• [ENTRIES PROVIDED]:

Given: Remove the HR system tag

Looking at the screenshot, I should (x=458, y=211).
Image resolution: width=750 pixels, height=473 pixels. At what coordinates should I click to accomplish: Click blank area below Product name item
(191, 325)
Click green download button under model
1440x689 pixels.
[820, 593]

--

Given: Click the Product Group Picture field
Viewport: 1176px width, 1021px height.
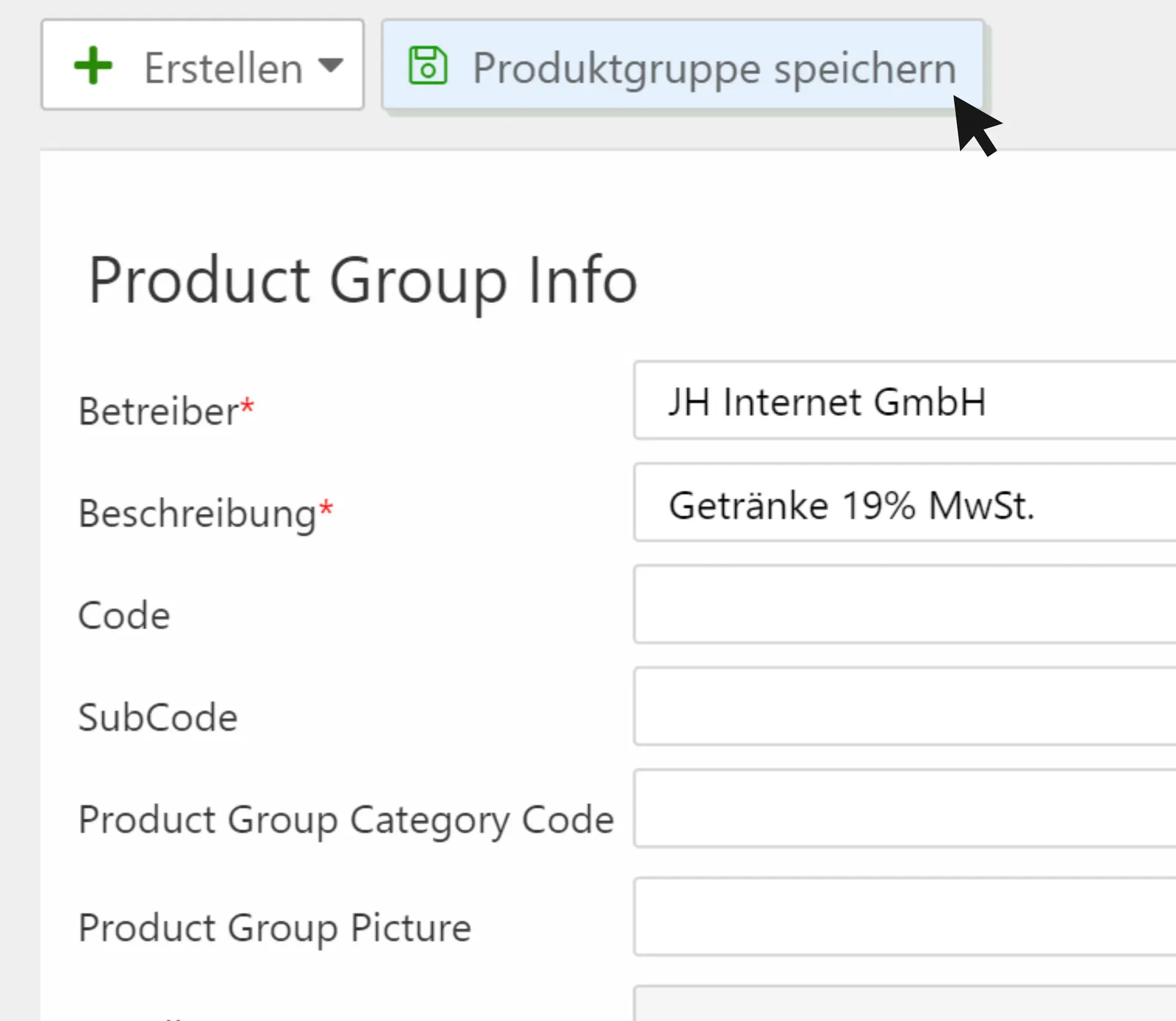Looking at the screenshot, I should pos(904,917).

• [REQUIREMENT]: After locating the line with "Given: Remove the HR system tag" in the material above, return it and each line after it exactly, ending at the line with "Click green download button under model".

• [RESULT]:
Given: Remove the HR system tag

Looking at the screenshot, I should (x=458, y=211).
Image resolution: width=750 pixels, height=473 pixels. At what coordinates should I click to accomplish: Click blank area below Product name item
(191, 325)
Click green download button under model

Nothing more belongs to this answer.